To do
Answer with a number only, giving how many lines in the data below include "resolution".

____

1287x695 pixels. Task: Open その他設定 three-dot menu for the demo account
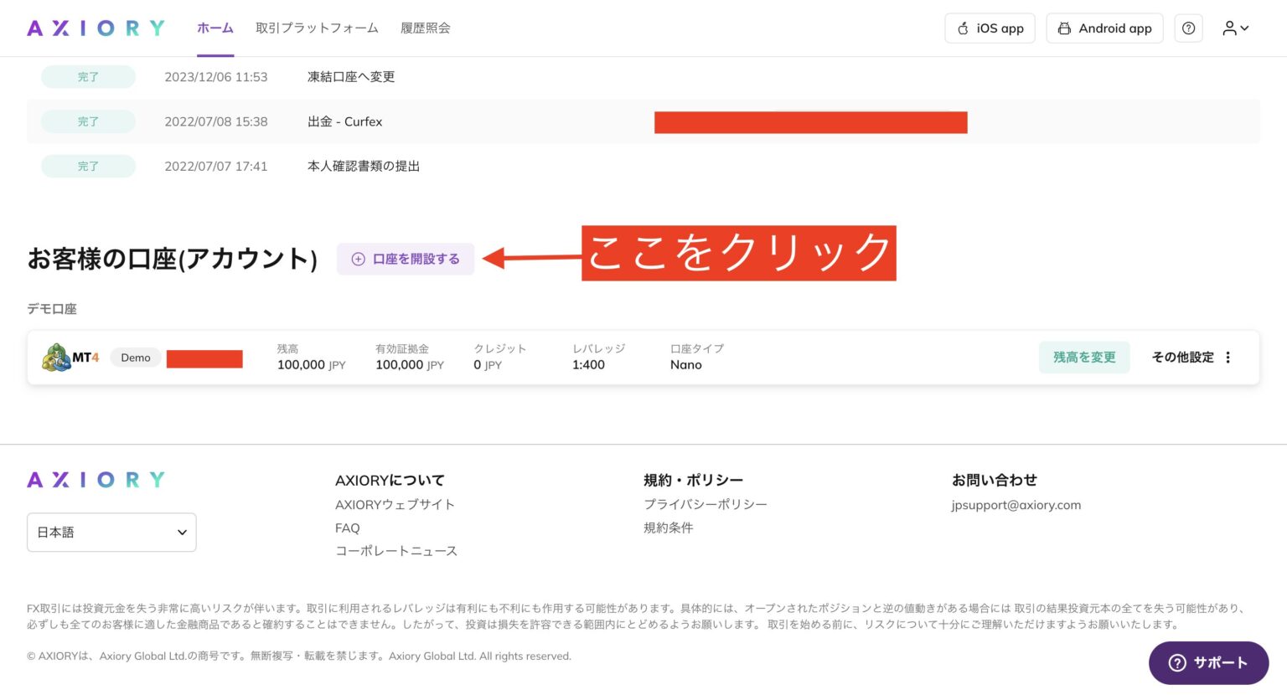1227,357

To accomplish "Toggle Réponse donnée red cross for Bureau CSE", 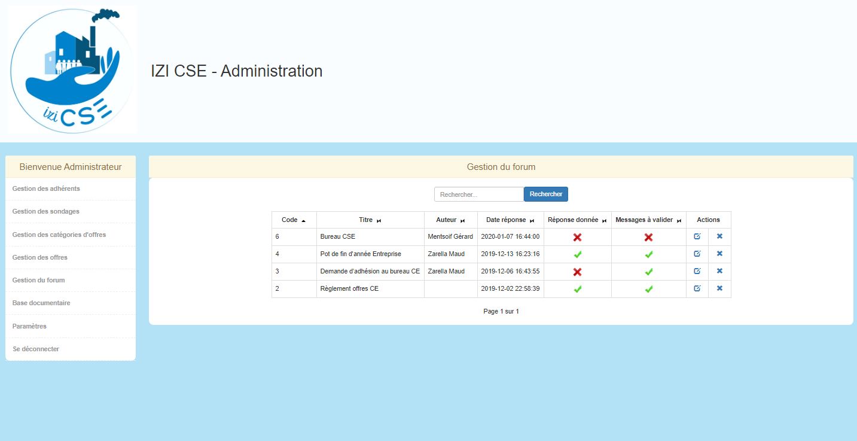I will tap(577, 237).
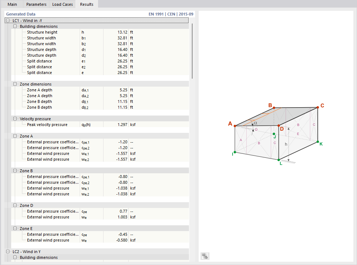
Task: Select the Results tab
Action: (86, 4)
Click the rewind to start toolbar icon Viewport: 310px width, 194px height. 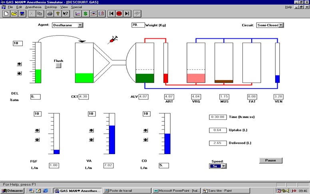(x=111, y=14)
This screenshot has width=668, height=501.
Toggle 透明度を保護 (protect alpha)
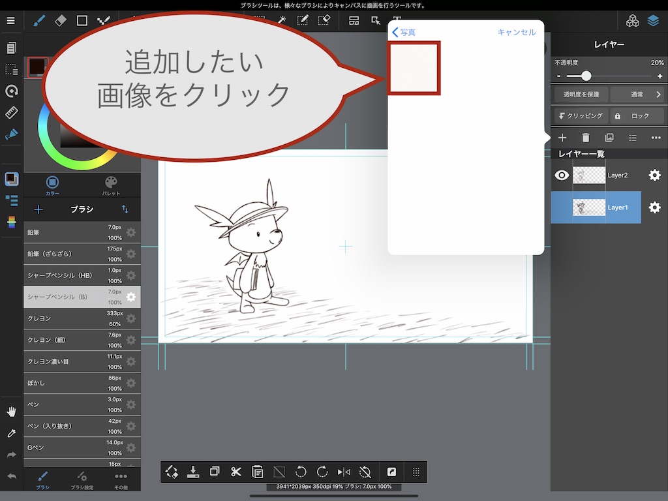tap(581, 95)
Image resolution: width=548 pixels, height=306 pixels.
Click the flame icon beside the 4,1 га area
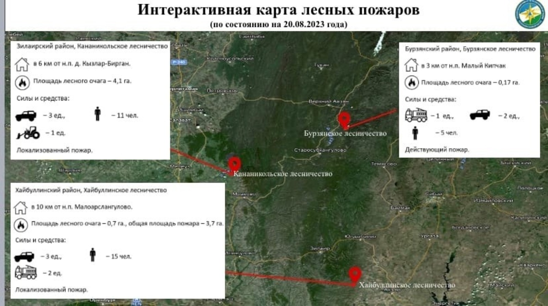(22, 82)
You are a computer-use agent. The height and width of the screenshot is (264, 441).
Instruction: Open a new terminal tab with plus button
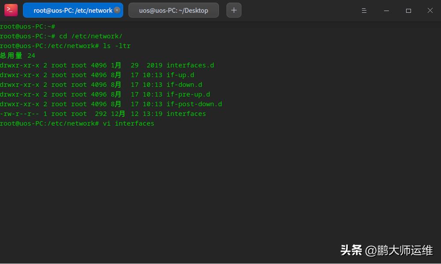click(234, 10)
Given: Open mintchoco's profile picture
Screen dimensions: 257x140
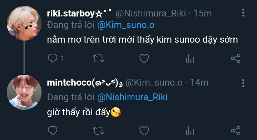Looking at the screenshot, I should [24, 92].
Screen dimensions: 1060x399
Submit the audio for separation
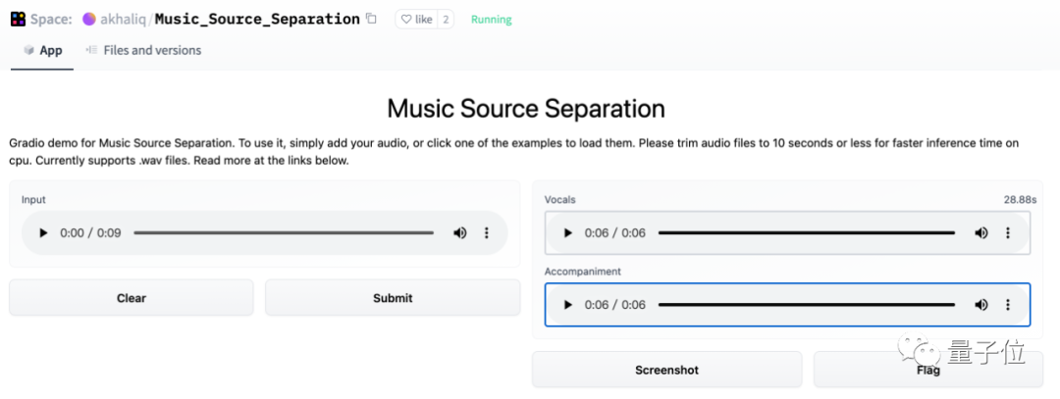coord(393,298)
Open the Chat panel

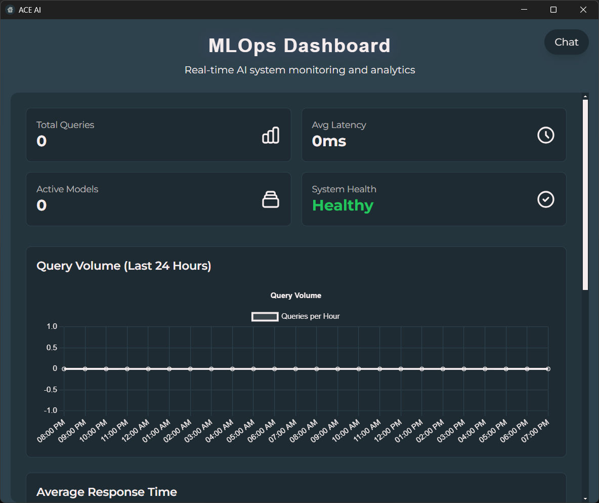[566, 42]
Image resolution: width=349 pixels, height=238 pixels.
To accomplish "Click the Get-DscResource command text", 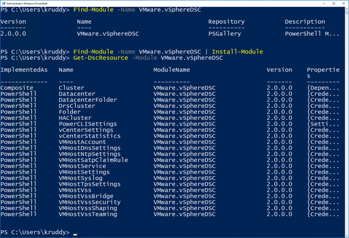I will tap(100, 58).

____

Solution to this problem
2